Vitamin E. Image credit: John Liu / Flickr

Oxidative stress and free radicals

This recent study “Vitamin C and E supplementation alters protein signaling after a strength training session, but not muscle growth during 10 weeks of training.” published in the The Journal of Physiology is one of several studies in recent years that aims to examine any possible positive or negative effects of using antioxidant vitamin supplements in combination with aerobic exercise or weight training. The purpose of the study was to examine the effects of vitamin supplementation on strength and muscle mass among weight training young healthy men and women.


Since Vitamin C and E are both antioxidants which are substances that reduce oxidative stress by neutralizing free radicals. and since free radicals are substances formed when oxygen is metabolized in the body and does increase with oxygen-consuming activities such as exercise.

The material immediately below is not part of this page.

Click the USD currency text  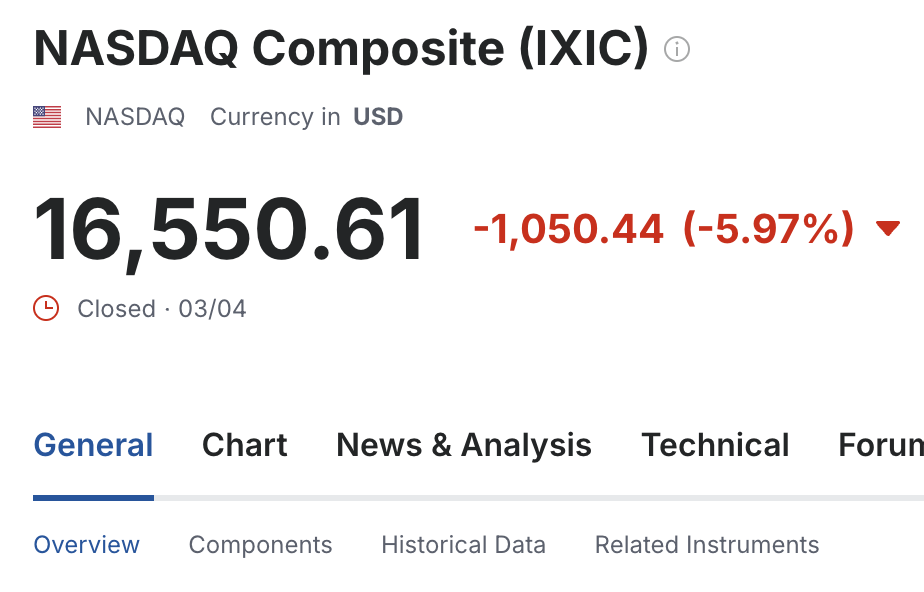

The hypothesis is that increasing the intake of antioxidants together with exercise these would have positive effects. This certainly would seem to be a logical and reasonable hypothesis. That exercise strains your body with oxidative stress making it require more vitamins to counteract this oxidative stress, but is it really so?

Method and Results

The study divided the young men and woman into two groups, one placebo and one with a vitamin supplement. Both groups gained an equal amount of muscle mass after the ten weeks of strength training, but the strength increases were actually somewhat less in the vitamin group.

The researchers also saw a reduction in signaling protein thought to be involved in muscle growth and gene transcription in the vitamin group. It would, therefore, appear that anabolic signaling is sensitive to oxidative stress which implies that the reduction of oxidative stress also possibly reduces the anabolic signaling. And this has also been seen in studies concerning cardio exercise.

In a broader context

There have been many studies on this topic in recent years and most studies actually indicate, opposite to popular notion, that vitamin C and E especially, decrease physiological abilities to adapt and respond to training.

The 2008 study “Oral administration of vitamin C decreases muscle mitochondrial biogenesis and hampers training-induced adaptations in endurance performance.” conducted on both mice and humans, indicated that vitamin C supplementation made VO2 Max increments less for mice but showed no statistically significant effect among the men (probably due to too few participants). Another study published last year “Antioxidant supplementation reduces skeletal muscle mitochondrial biogenesis” tested alpha -lipoic acid (ALA) and vitamin E supplementation in rats and the researchers saw an inhibitory effect on mitochondrial adaptations to endurance training.

These studies on antioxidant supplementation and exercise hardly provide a landslide victory for those advocating an increased intake of vitamin supplements to stay healthy and increase recovery. Actually, on the contrary, they seem to be either useless or even worse than useless.

A term often mentioned in this context is something called “hormesis” which refers to various types of stress factors that in large amounts would be harmful but can actually be beneficial in moderation. By this logic, the acute exercise-related increase in oxidative stress would actually be something positive, while in the long run, it would be unhealthy with high oxidative stress implicated in many diseases.

It should be underlined here that we are talking about supplementation of antioxidants beyond the recommended daily allowance intake and not vitamins from natural sources via food. And if we are to take some advice from these studies, well, it would certainly not be to avoid natural sources of vitamins such as vegetables and fruits – proven to be healthy. It would instead be to skip those vitamin supplements as they probably do not improve your health or your results from exercising or lifting weights.



This study investigates the effects of vitamin C and E supplementation on acute responses and adaptations to strength training.

Thirty-two recreationally strength-trained men and women were randomly allocated to receive a vitamin C and E supplement (1000 mg/d and 235 mg/d, respectively) or placebo for 10 weeks. During this period the participants trained heavy-load resistance exercise four times per week. Muscle biopsies from m. vastus lateralis were collected, and 1 repetition maximum (1RM) and maximal isometric voluntary contraction force (MVC), body composition (dual-energy X-ray absorptiometry), and muscle cross-sectional area (magnetic resonance imaging) were measured before and after the intervention. Furthermore, the cellular responses to a single exercise session were assessed midway in the training period by measurements of muscle protein fractional synthetic rate and phosphorylation of several hypertrophic signalling proteins. Muscle biopsies were obtained from m. vastus lateralis twice before and 100 and 150 minutes after the exercise session (4×8RM, leg press and knee-extension).

The supplementation did not affect the increase in muscle mass or the acute change in protein synthesis, but it hampered certain strength increases (biceps curl). Moreover, increased phosphorylation of p38 MAPK, ERK1/2 and p70S6K after the exercise session was blunted by vitamin C and E supplementation. The total ubiquitination levels after the exercise session, however, were lower with vitamin C and E than placebo.

Vitamin C and E supplementation interfered with the acute cellular response to heavy-load resistance exercise and demonstrated tentative long-term negative effects on adaptation to strength training.

J Physiol. 2014 Nov 10. Vitamin C and E supplementation alters protein signalling after a strength training session, but not muscle growth during 10 weeks of training.